Could you repeat exactly the lines below, from the line containing "The image size" through the last one, both included, while leaving out any pictures?

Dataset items
══════════

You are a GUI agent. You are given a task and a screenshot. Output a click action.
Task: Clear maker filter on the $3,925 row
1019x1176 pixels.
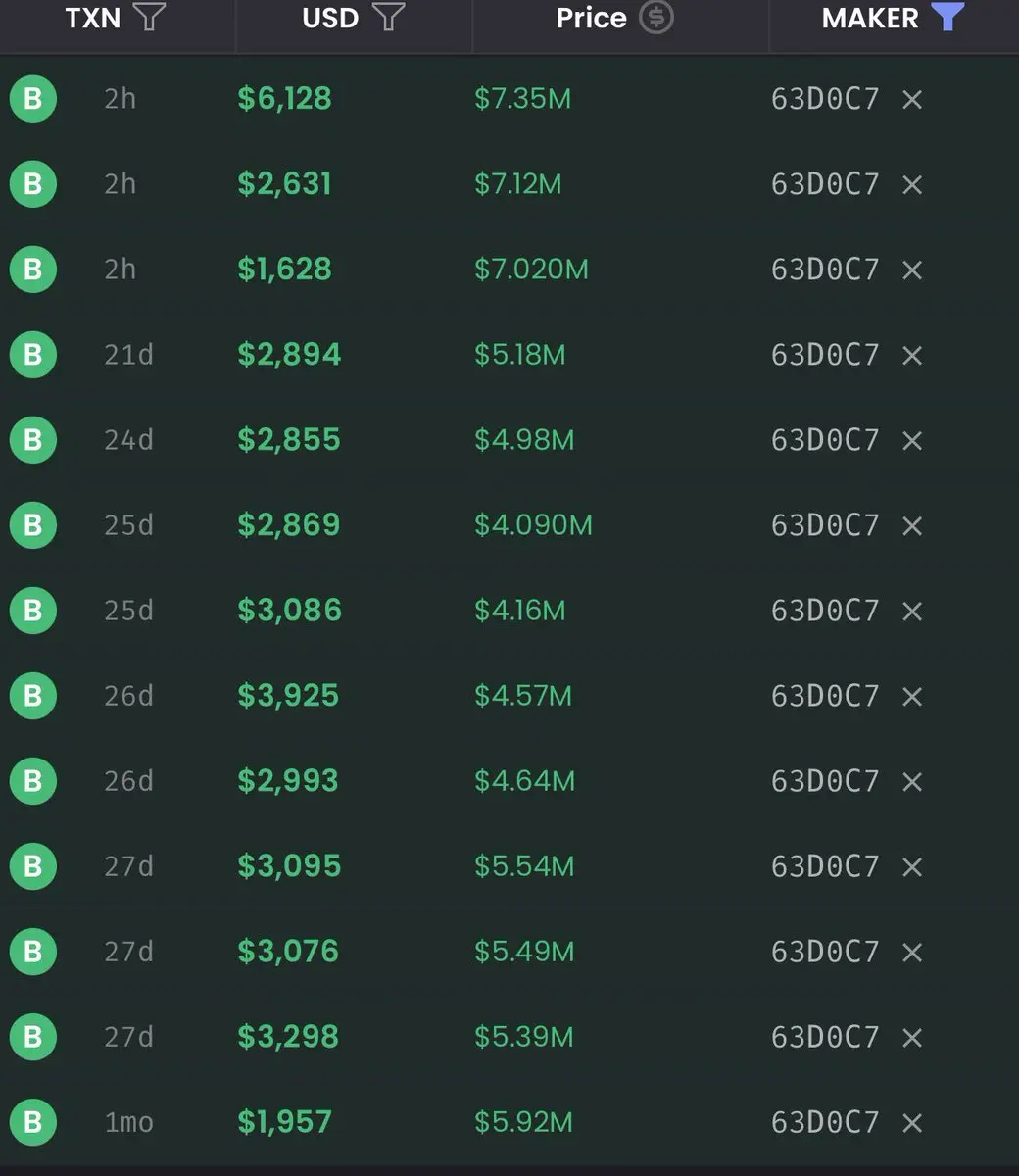(912, 696)

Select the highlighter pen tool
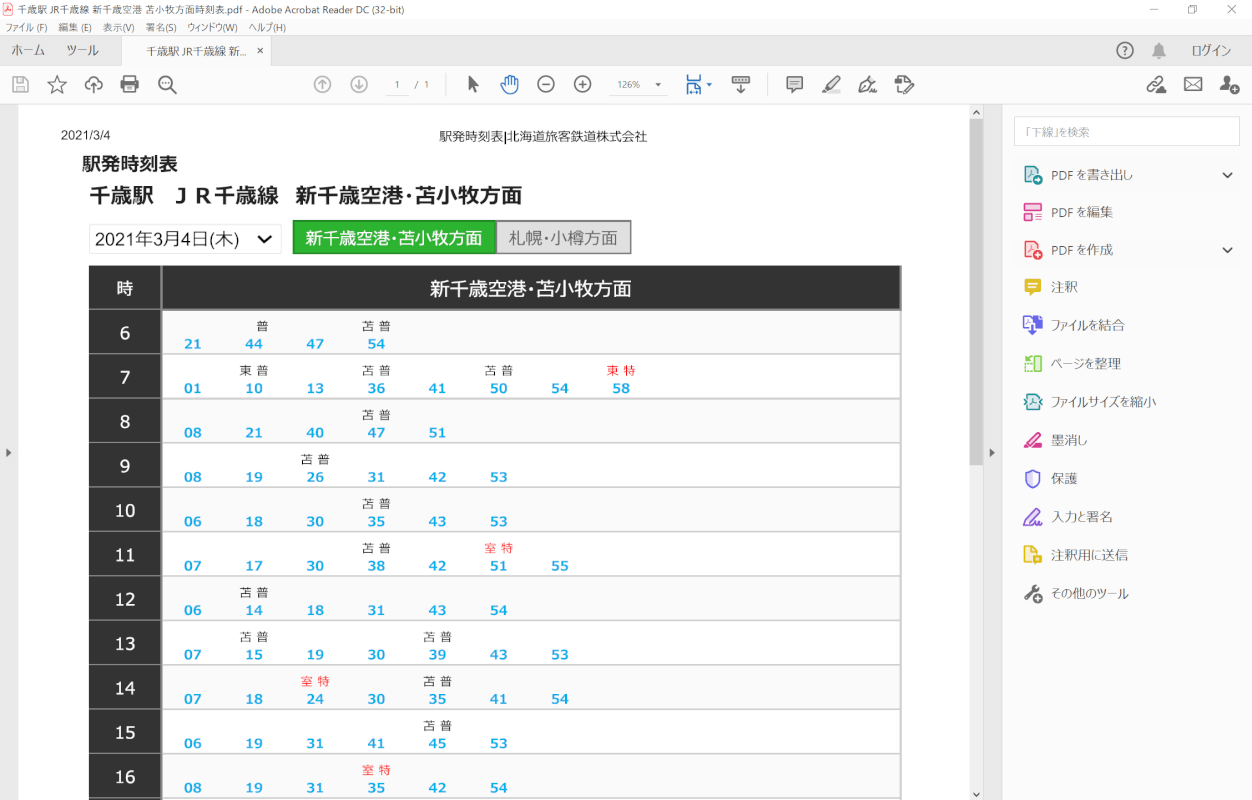(x=831, y=85)
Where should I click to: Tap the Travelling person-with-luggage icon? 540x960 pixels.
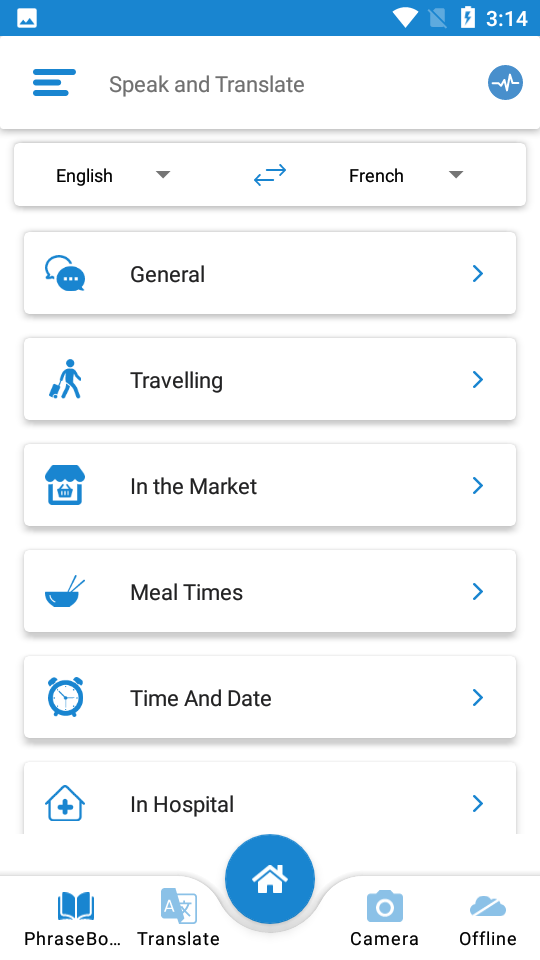[x=65, y=379]
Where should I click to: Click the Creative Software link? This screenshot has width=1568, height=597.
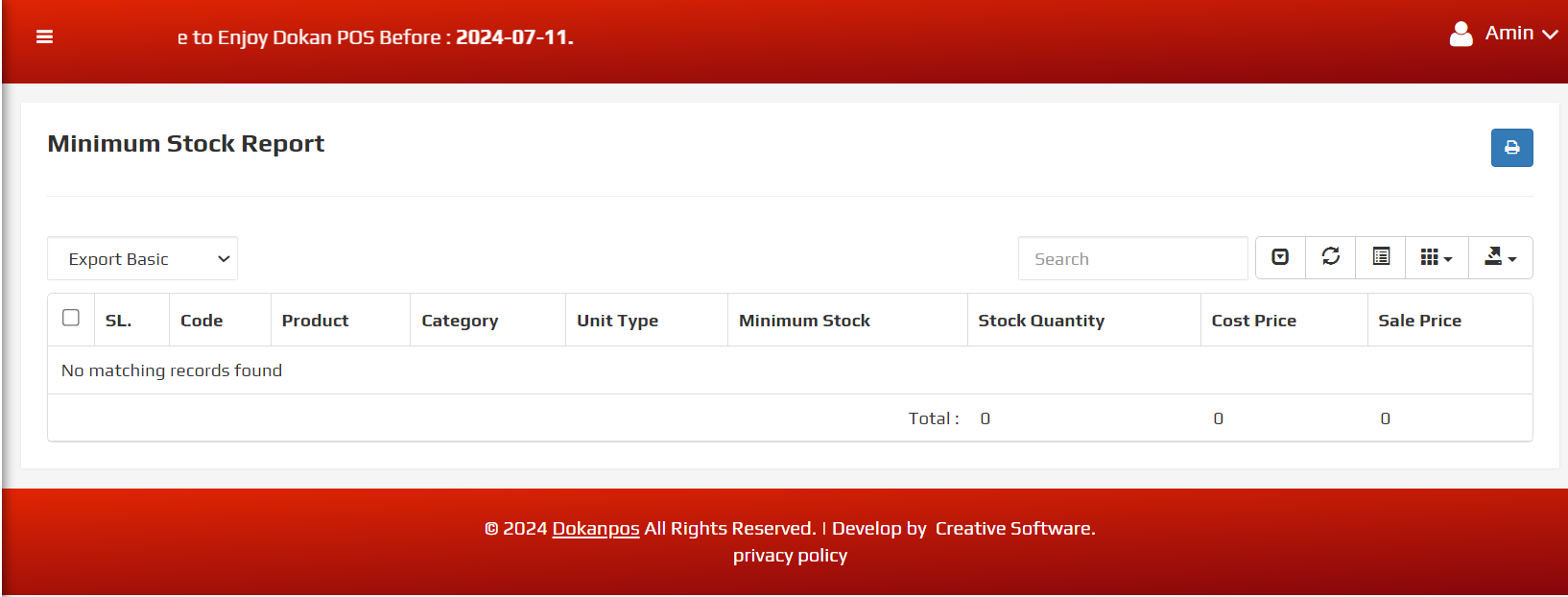(1014, 529)
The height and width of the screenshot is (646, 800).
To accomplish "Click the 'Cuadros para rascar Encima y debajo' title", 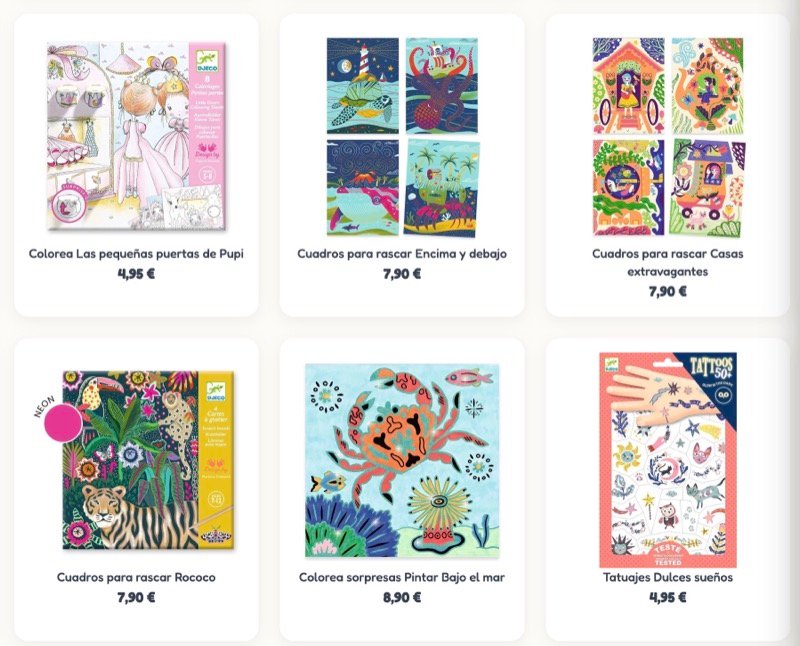I will pos(402,254).
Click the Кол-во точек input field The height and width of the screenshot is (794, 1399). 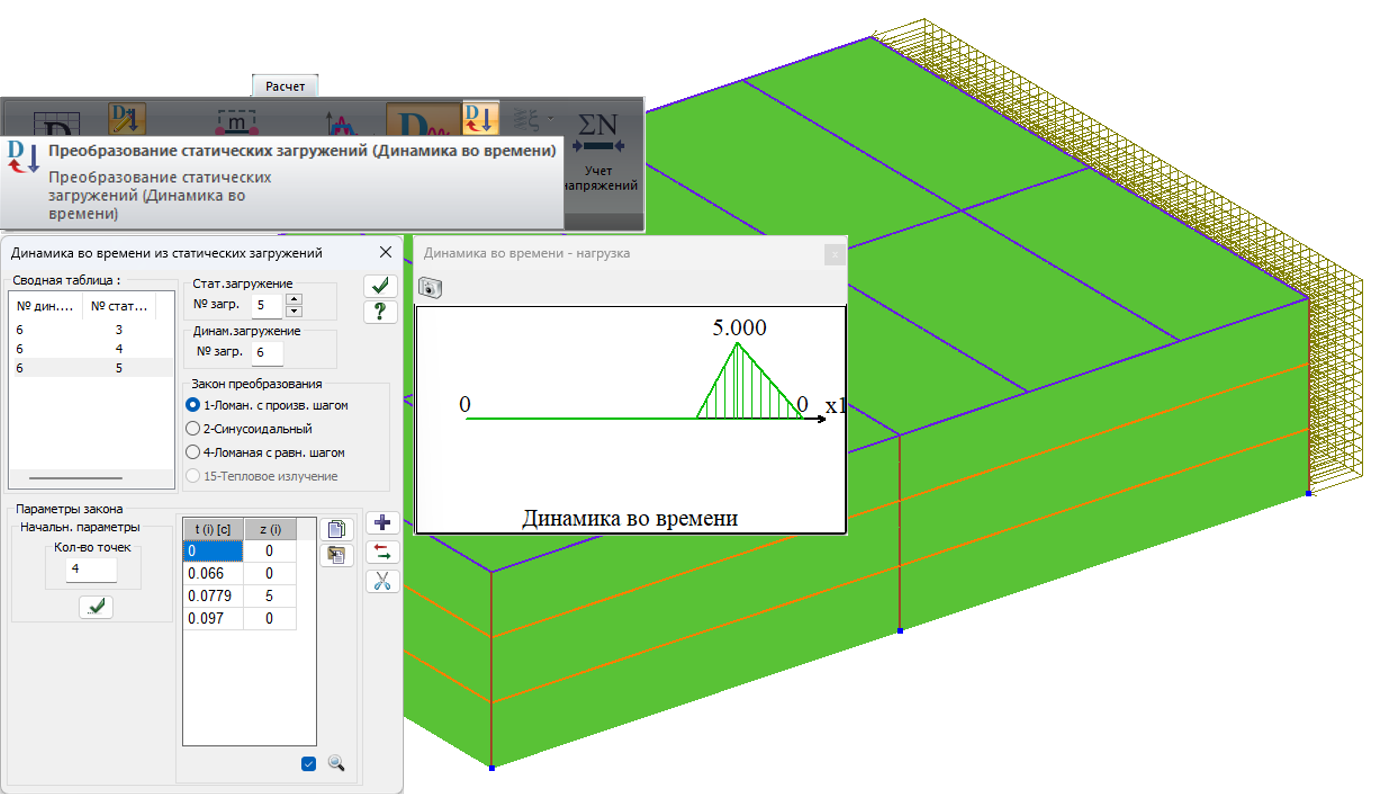coord(91,570)
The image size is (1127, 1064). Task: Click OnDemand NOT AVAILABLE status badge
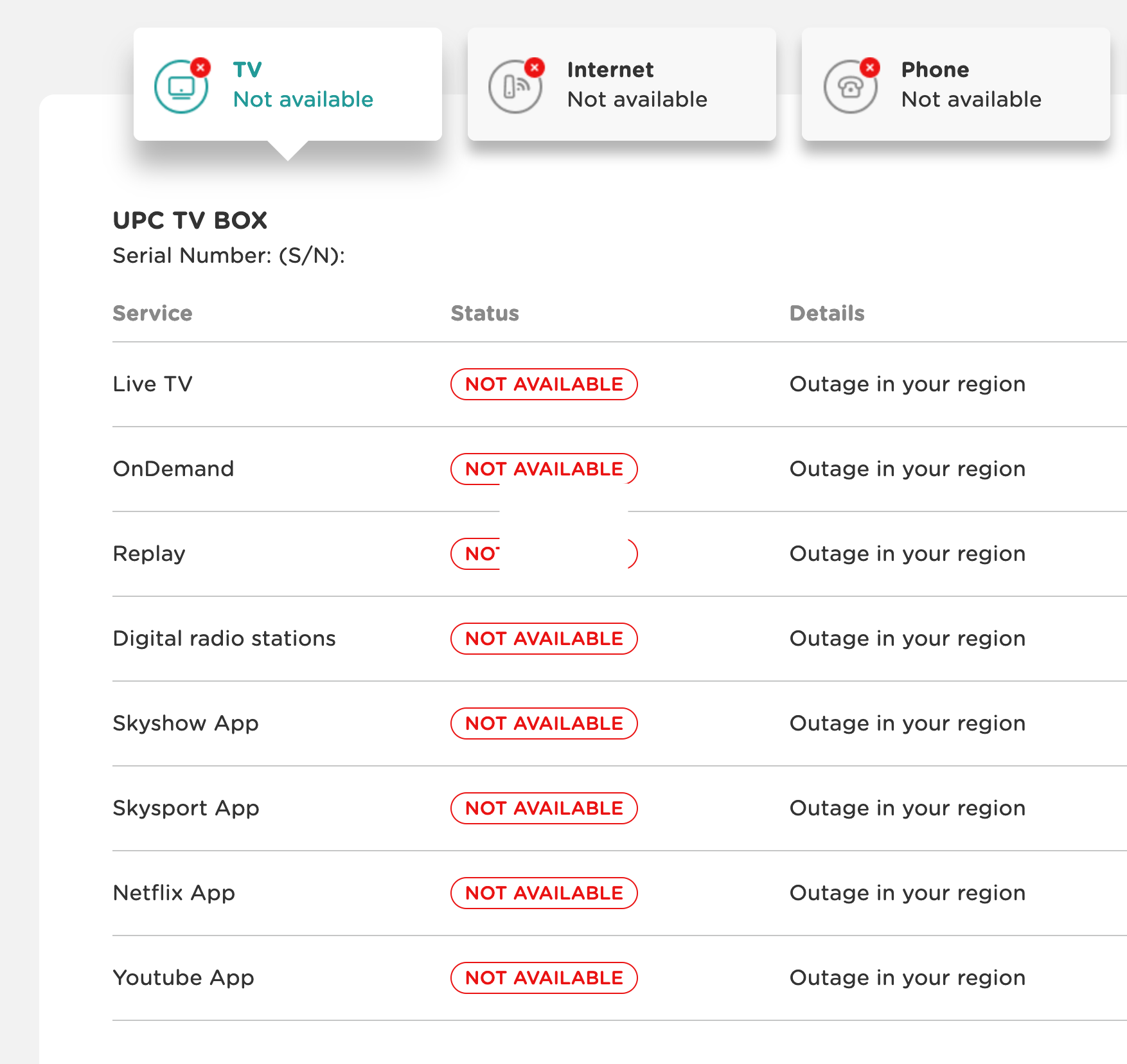(x=544, y=469)

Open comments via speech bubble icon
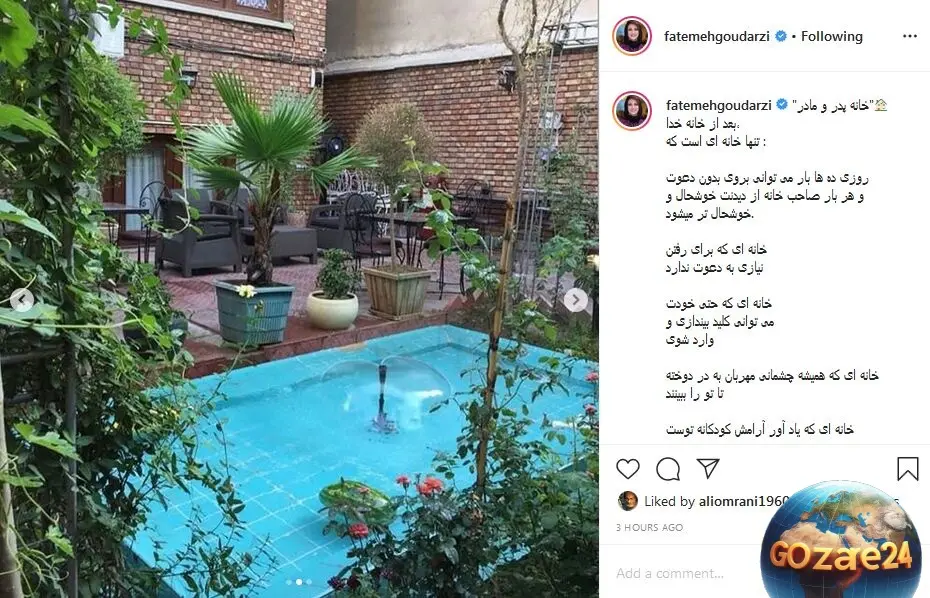pos(668,469)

══════════

■ Exercise response
The image size is (1127, 1064). Task: Click OnDemand NOT AVAILABLE status badge
(x=544, y=469)

Open comments via speech bubble icon
pos(668,469)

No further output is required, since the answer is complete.